= WHAT YOU SHOULD DO =
Reproduce each line of the material exactly, minus any picture.

= DATA PROVIDED =
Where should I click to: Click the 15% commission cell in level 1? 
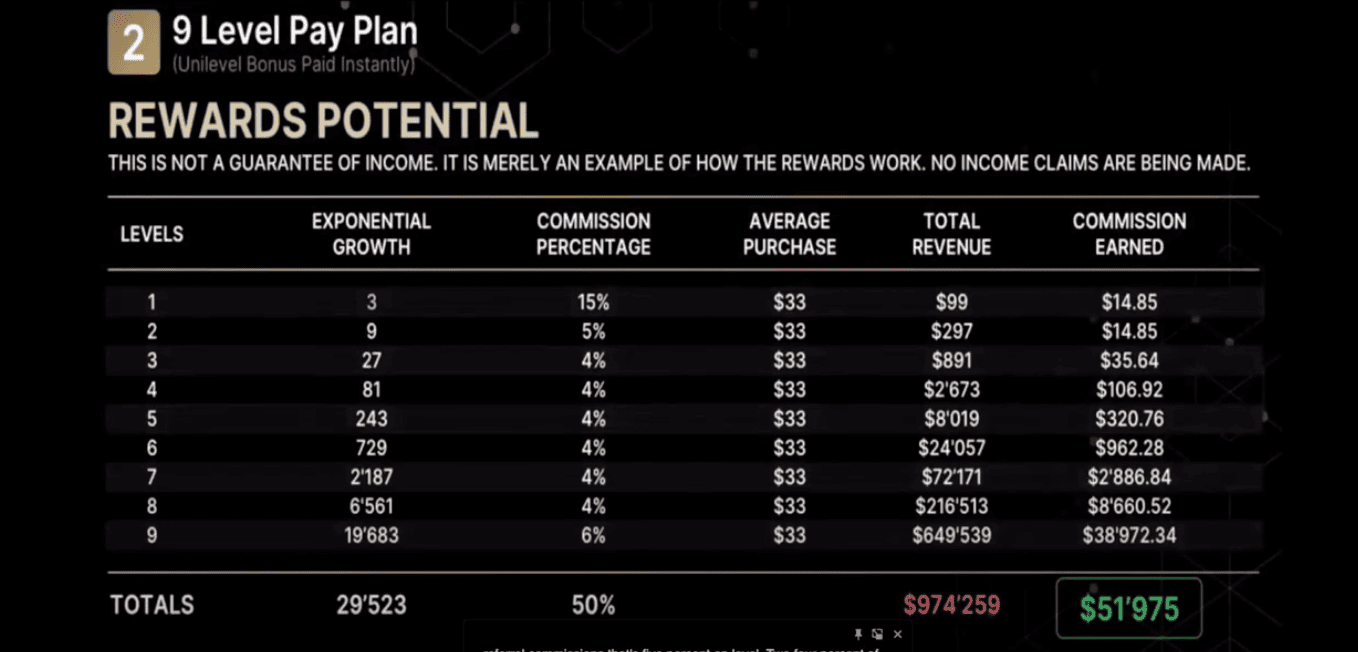(x=593, y=302)
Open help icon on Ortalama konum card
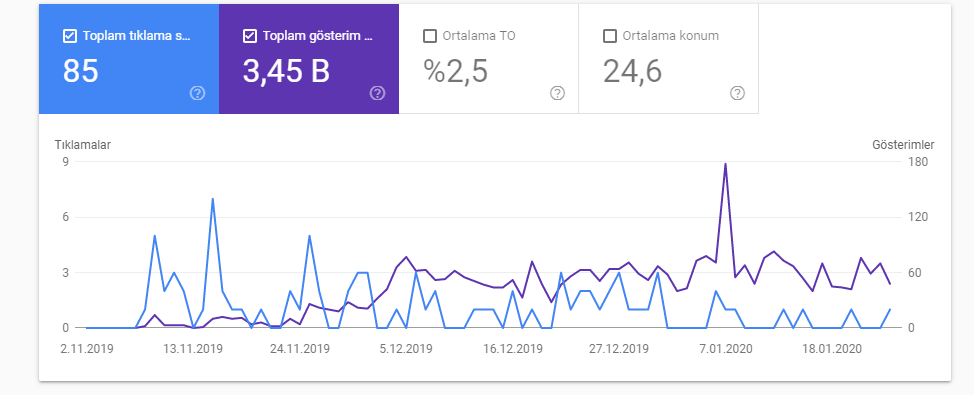The image size is (974, 395). [737, 93]
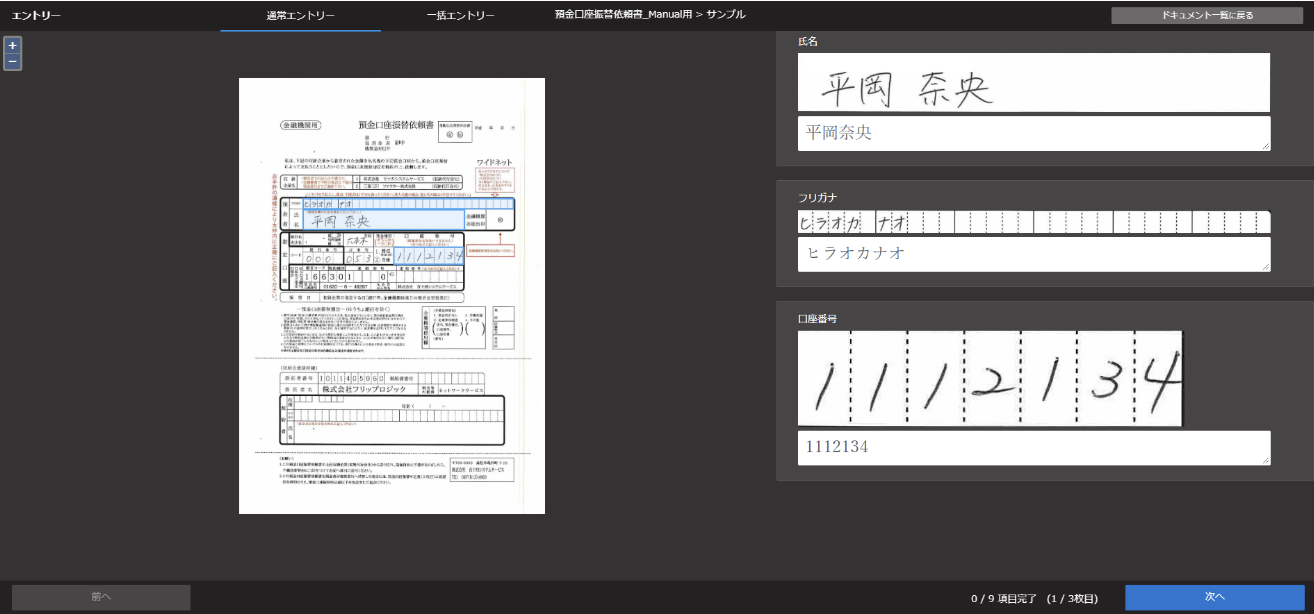Focus the 氏名 text field containing 平岡奈央
The height and width of the screenshot is (614, 1314).
click(1033, 133)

= EXPECTED OUTPUT =
Where should I click to: Click the 15% commission cell in level 1? 
(x=593, y=302)
Open help icon on Ortalama konum card
The image size is (974, 395). [737, 93]
Focus the 氏名 text field containing 平岡奈央
The height and width of the screenshot is (614, 1314).
click(1033, 133)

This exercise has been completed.